- [Data under study]:

Segment Open

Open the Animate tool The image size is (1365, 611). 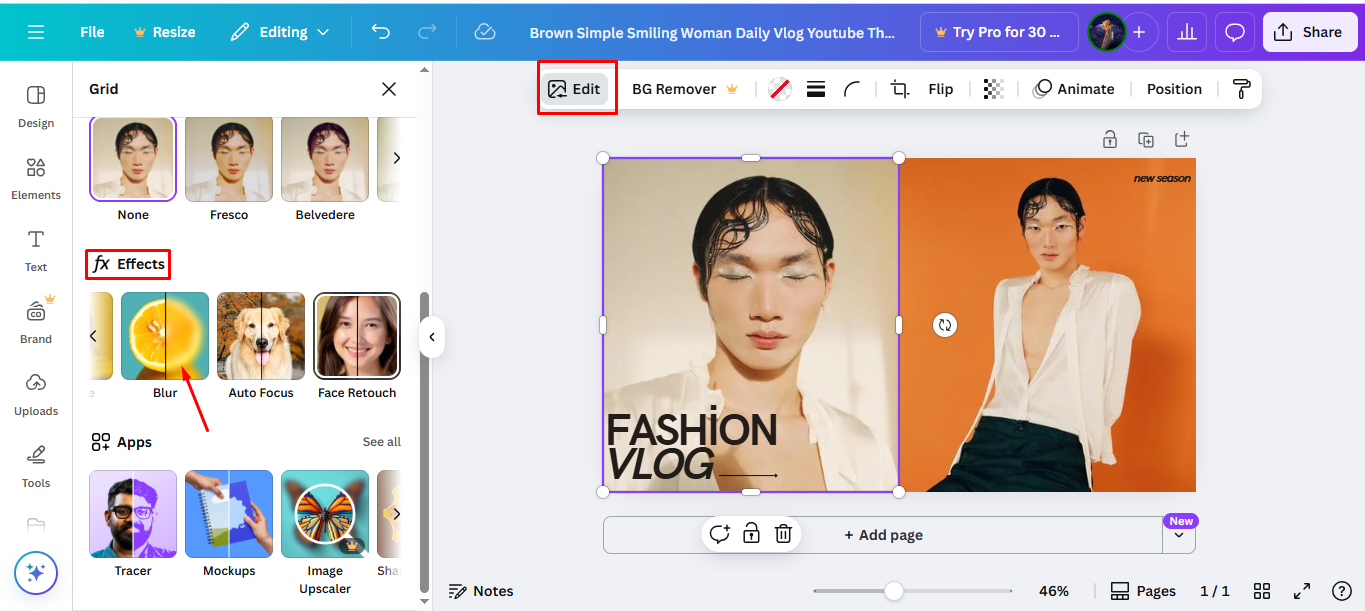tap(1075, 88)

Segment Closed
Segment Open

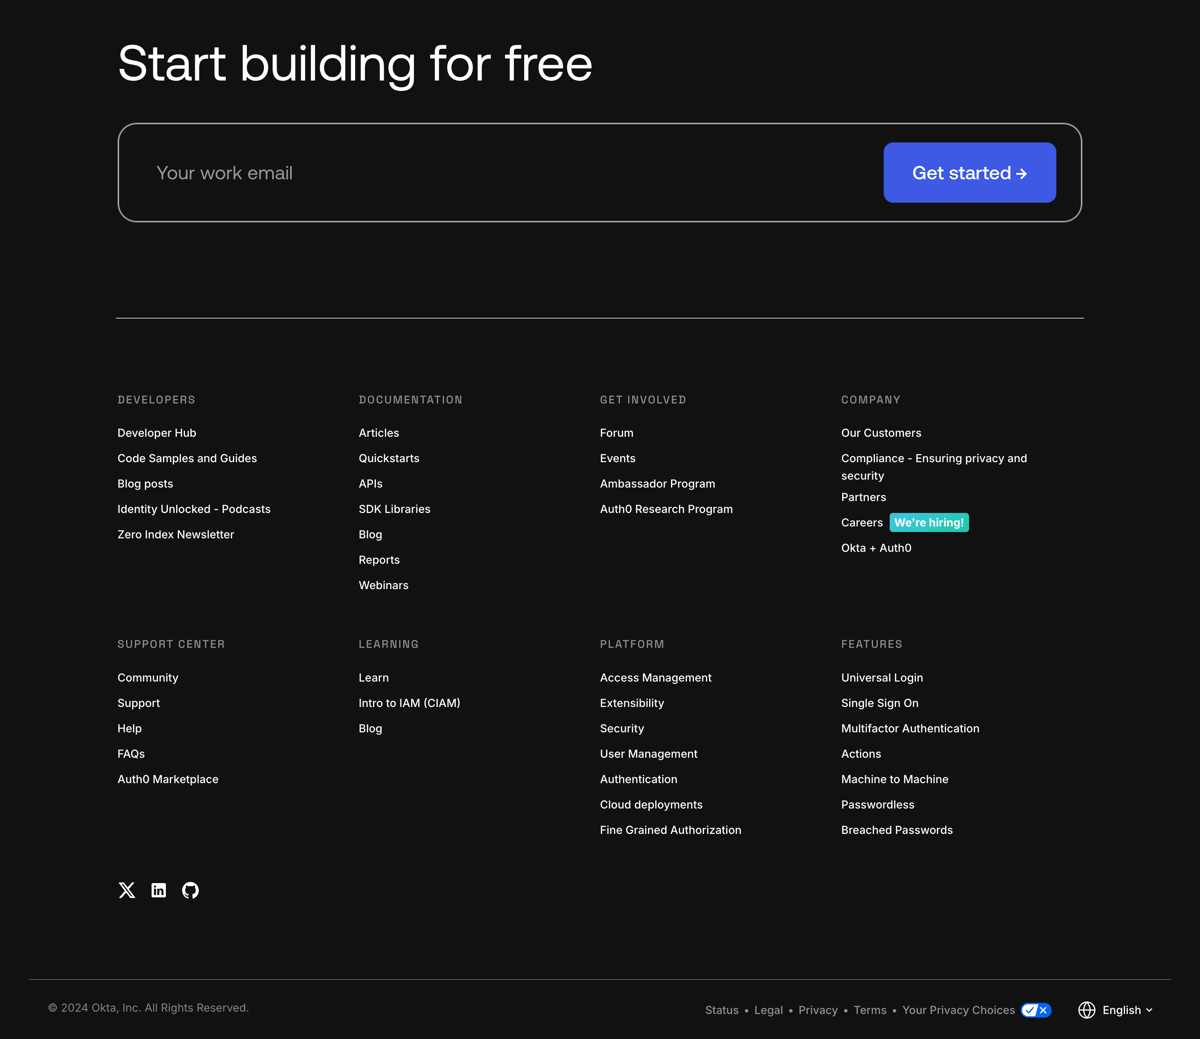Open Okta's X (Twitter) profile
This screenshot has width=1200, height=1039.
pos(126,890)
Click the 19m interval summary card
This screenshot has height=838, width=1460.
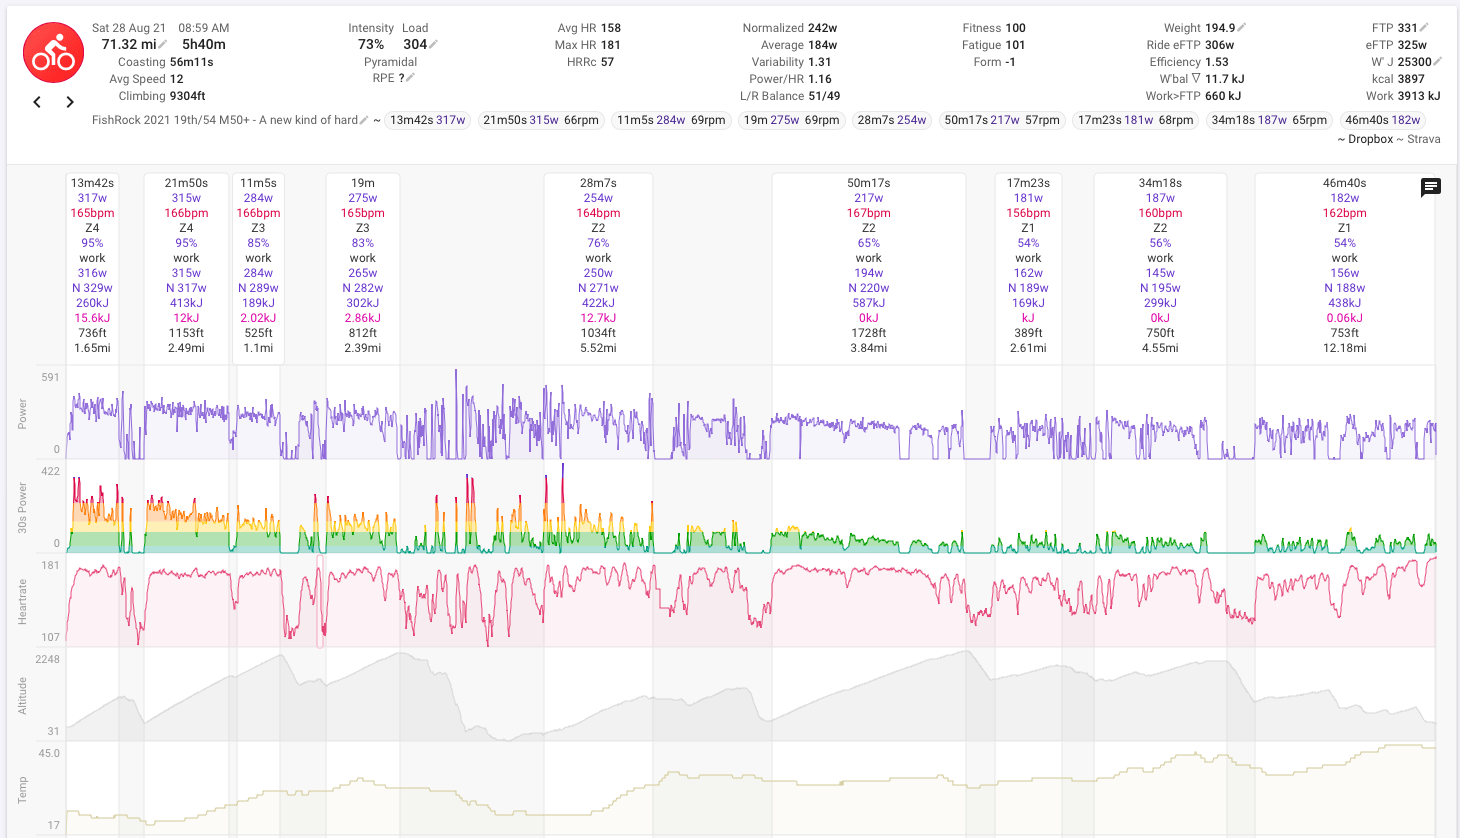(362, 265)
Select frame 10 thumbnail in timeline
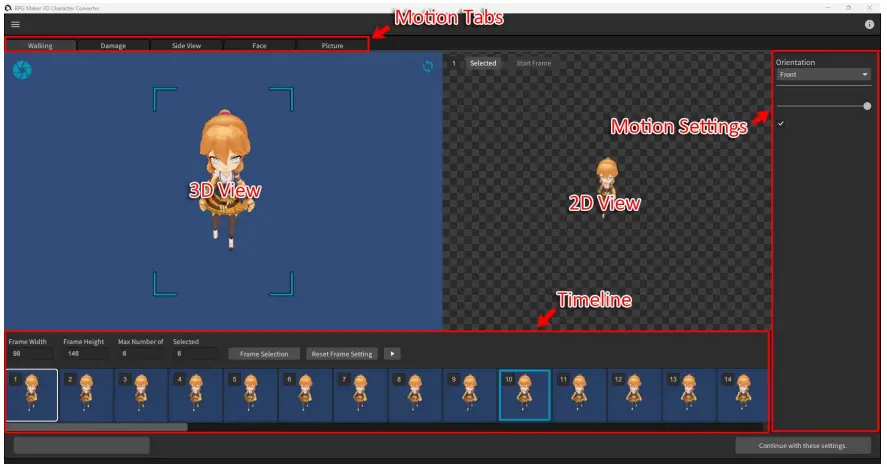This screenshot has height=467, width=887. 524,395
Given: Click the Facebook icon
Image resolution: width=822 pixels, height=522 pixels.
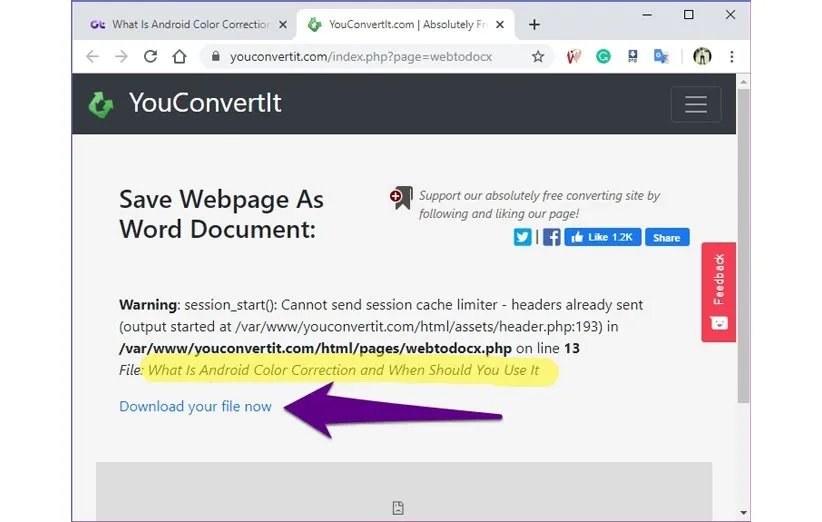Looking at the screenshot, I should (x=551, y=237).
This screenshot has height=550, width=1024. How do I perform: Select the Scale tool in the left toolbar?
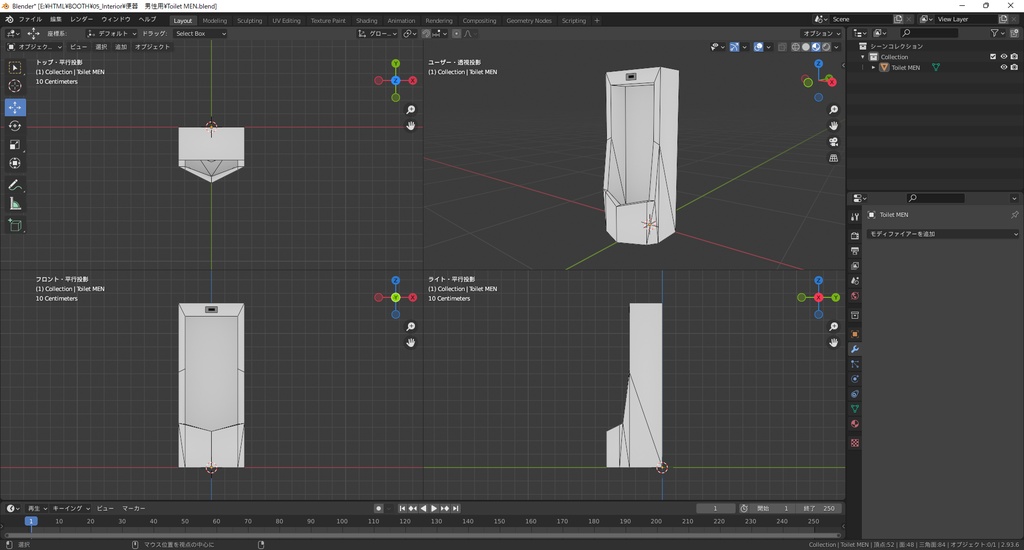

Segment Closed
Segment Open

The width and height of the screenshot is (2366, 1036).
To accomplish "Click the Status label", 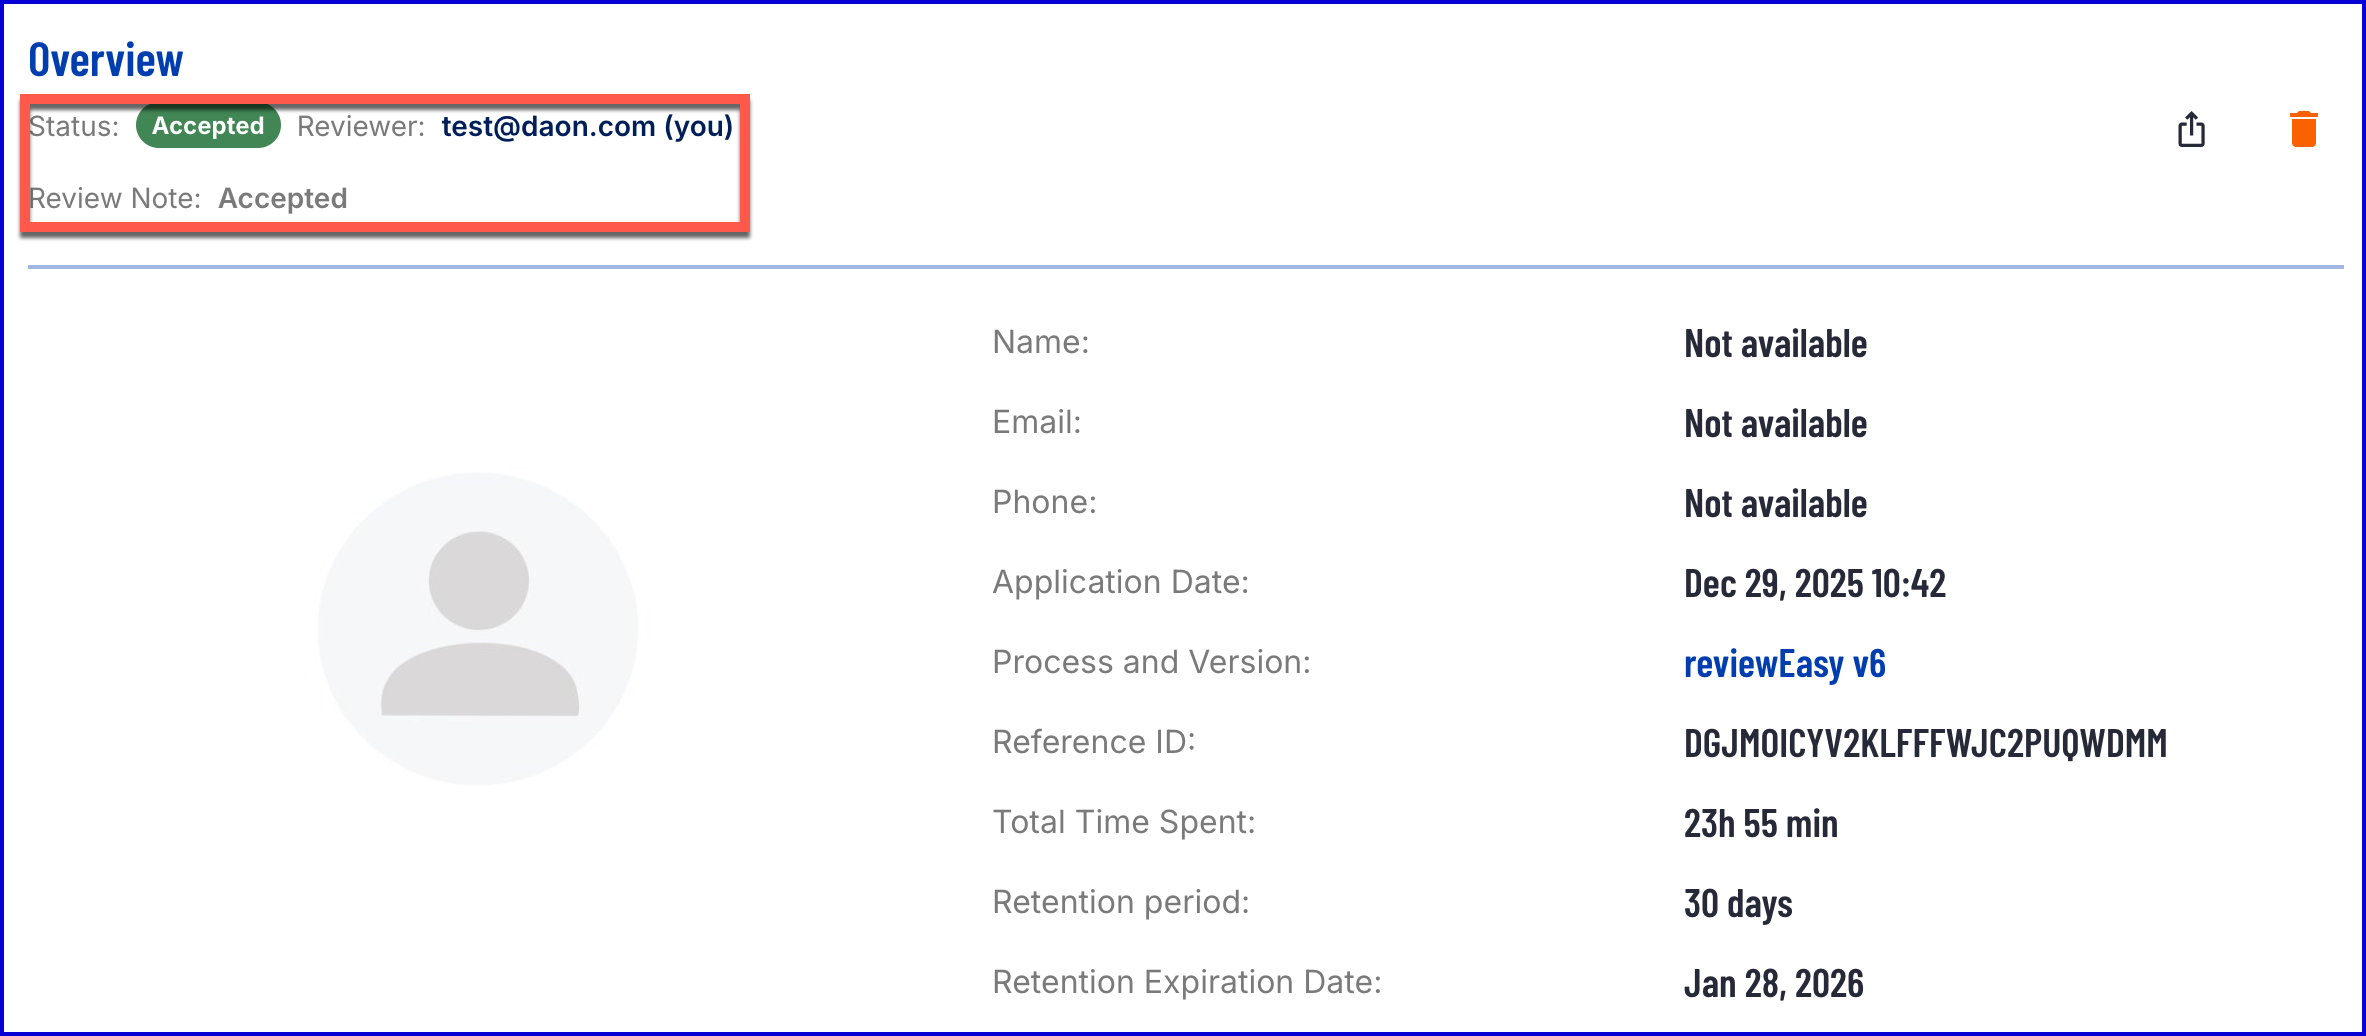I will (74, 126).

Segment Closed

- [Task objective]: Return exactly the lines of the material above, starting at the line containing "Select frame 10 thumbnail in timeline" and finishing at the line containing "This screenshot has height=550, width=1024.", without any pictures.

- [The answer]:
Select frame 10 thumbnail in timeline
This screenshot has height=467, width=887. 524,395
Given: Click the Facebook icon
Image resolution: width=822 pixels, height=522 pixels.
Looking at the screenshot, I should (x=551, y=237).
This screenshot has height=550, width=1024. How do I perform: Select the Scale tool in the left toolbar?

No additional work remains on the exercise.